По обыкновению, Ницше воплощает в художественном образе учение о необходимости суровости в борьбе за "дальнее":
"О люди, в камне спит мой образ, образ моих образов! Ах, ему суждено спать в самом твердом, самом безобразном камне!
И вот мой молот жестоко неистовствует над его тюрьмой. От камня летят куски - что мне до того?" (18).
Приходится иногда прямо поражаться, как неправильно истолковываются, ко вреду для репутации Ницше и к еще большему вреду для преследуемых его учением моральных задач, многие его мысли и изречения. Кто не слышал о знаменитой жестокой фразе его: "падающего нужно еще толкать"? И однако в данном случае молва исказил не только внутреннее значение этой фразы, но вдобавок и ее самое. Послушаем же самого Ницше:
"О мои братья, разве я жесток? Но я говорю вам:
что падает, то нужно еще и толкать!
Все нынешнее-все это падает, погибает; кто хотел бы удержать его! Но я-я хочу еще толкать его!
Знаете ли вы наслаждение скатывать камни с крутых обрывов в глубины?-Эти нынешние люди... смотрите же, как они катятся в мои глубины!
Я-пролог для лучших игроков, о мои братья! Я-пример для них! Поступайте же по моему примеру!
И кого вы не научите летать, того научите-поскорее упасть!" (30).

Материал =

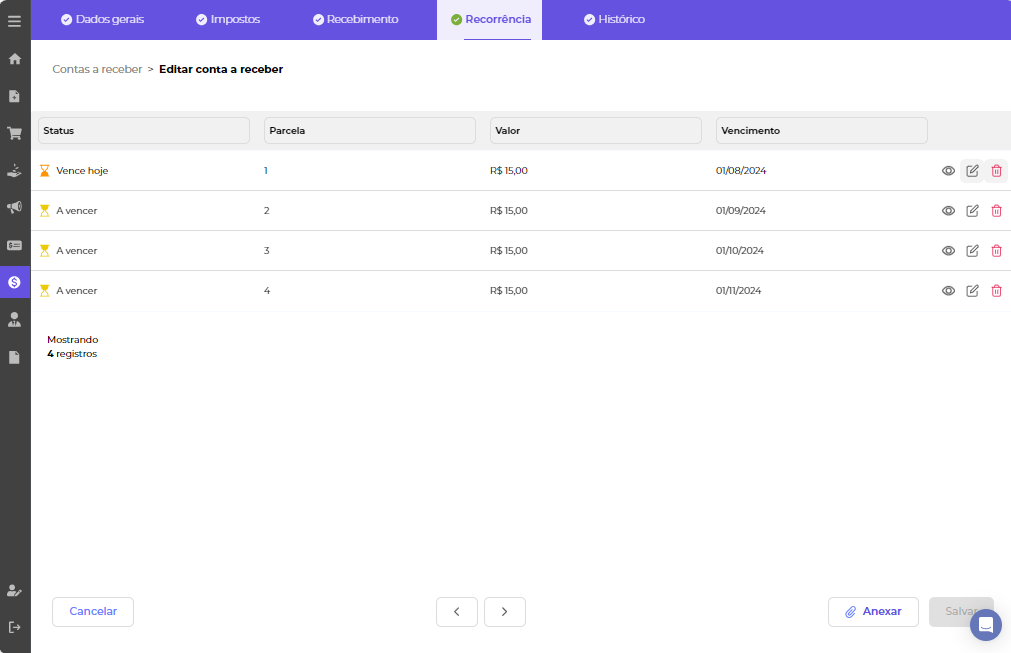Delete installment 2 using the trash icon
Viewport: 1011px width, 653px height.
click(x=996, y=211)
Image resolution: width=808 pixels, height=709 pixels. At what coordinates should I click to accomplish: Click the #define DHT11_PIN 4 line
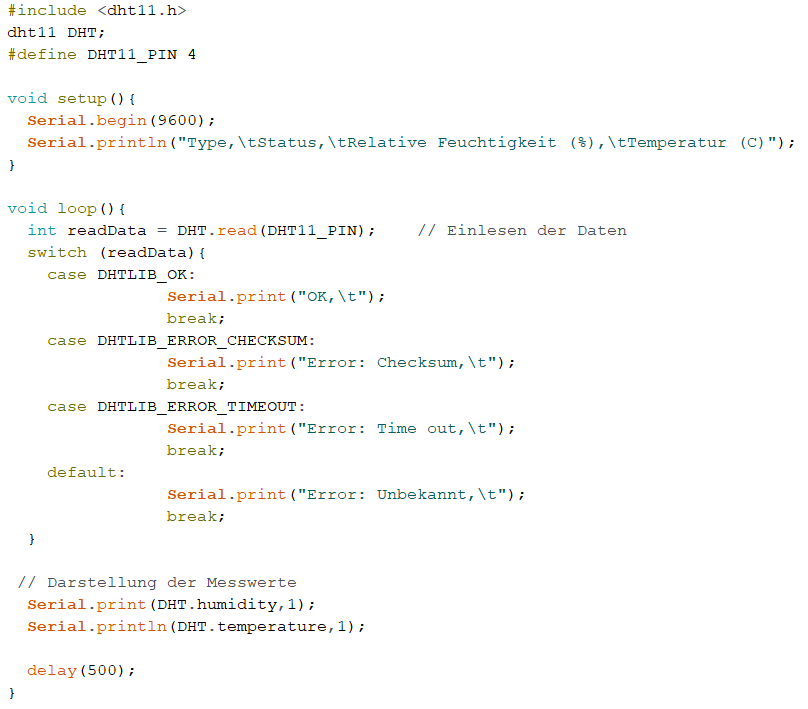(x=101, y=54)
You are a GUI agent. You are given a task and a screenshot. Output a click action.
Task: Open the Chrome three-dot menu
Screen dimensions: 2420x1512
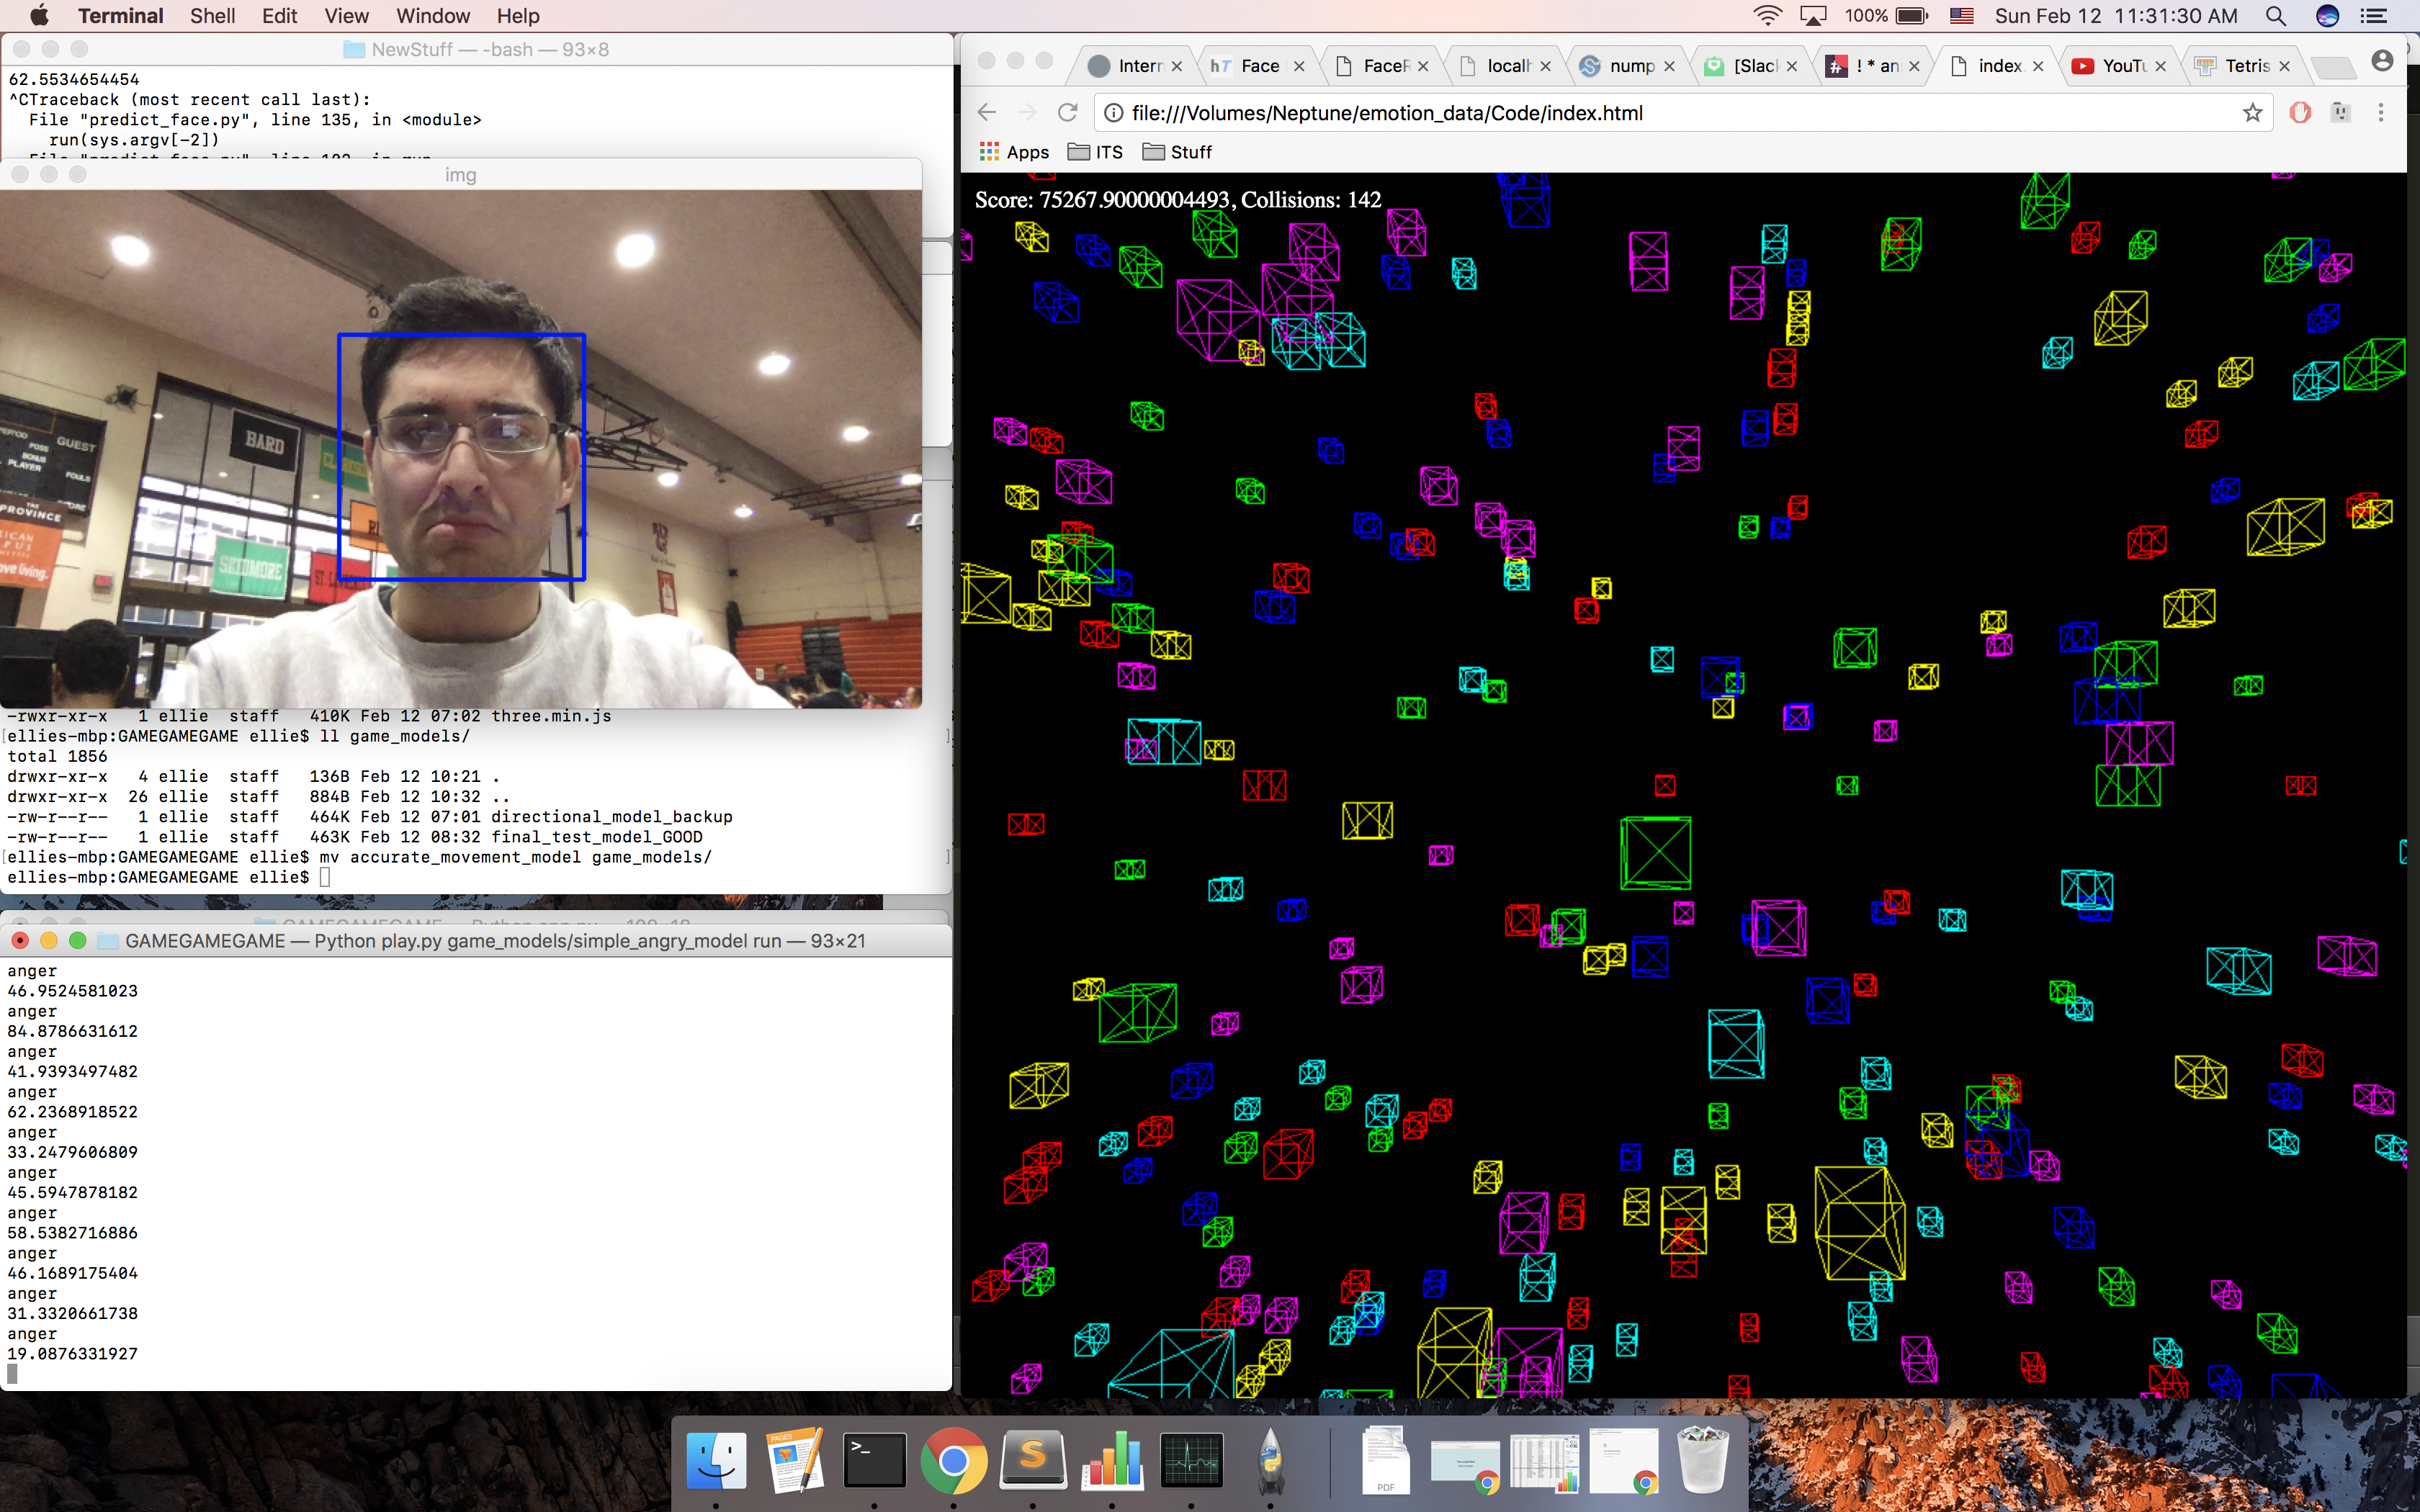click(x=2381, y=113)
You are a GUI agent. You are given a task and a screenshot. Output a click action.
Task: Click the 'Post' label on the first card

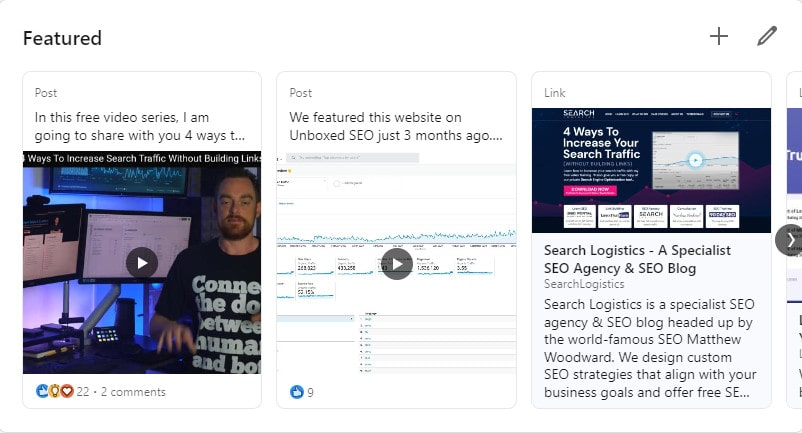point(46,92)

Задание A =
Измените отрывок текста о Ницше от «И вот мой молот» до «еще и толкать!»: замените «молот» на «резец».
Задание B =
Продолжите текст о Ницше после его последнего предложения.
Записи для этой работы не понадобятся.

Результат A =
И вот мой резец жестоко неистовствует над его тюрьмой. От камня летят куски - что мне до того?" (18).
Приходится иногда прямо поражаться, как неправильно истолковываются, ко вреду для репутации Ницше и к еще большему вреду для преследуемых его учением моральных задач, многие его мысли и изречения. Кто не слышал о знаменитой жестокой фразе его: "падающего нужно еще толкать"? И однако в данном случае молва исказил не только внутреннее значение этой фразы, но вдобавок и ее самое. Послушаем же самого Ницше:
"О мои братья, разве я жесток? Но я говорю вам:
что падает, то нужно еще и толкать!

Результат B =
И трогательный вступительный вопрос: "разве я жесток?", и самый оборот речи в знаменитой фразе ("что падает", а не "кто"), и весь контекст, вместе взятый,- все это ясно указывает, что здесь дело идет не о чисто личных отношениях, в которых будто бы рекомендуется толкать падающего, а о падении эпох, нравственных укладов жизни, поколений. Такое падение Ницше-Заратустра учит ускорять. Эта проповедь как нельзя более естественна, уместна и понятна в этике любви к дальнему, в этике прогресса и борьбы: мысль Ницше высказывает лишь ту аксиому всякой прогрессивной политики, что нужно поддерживать и развивать все жизнеспособное и в интересах его преуспеяния ускорять гибель всего отживающего. Если в таком образе действия и остается элемент жестокости по отношению к погибающему, то это - жестокость не только необходимая, но и нравственно ценная. Прогресс "жертв искупительных просит", и кто живет для "дальнего", тот не захочет, да и не имеет права поступать так, чтобы "дальние расплачивались за его любовь к ближним".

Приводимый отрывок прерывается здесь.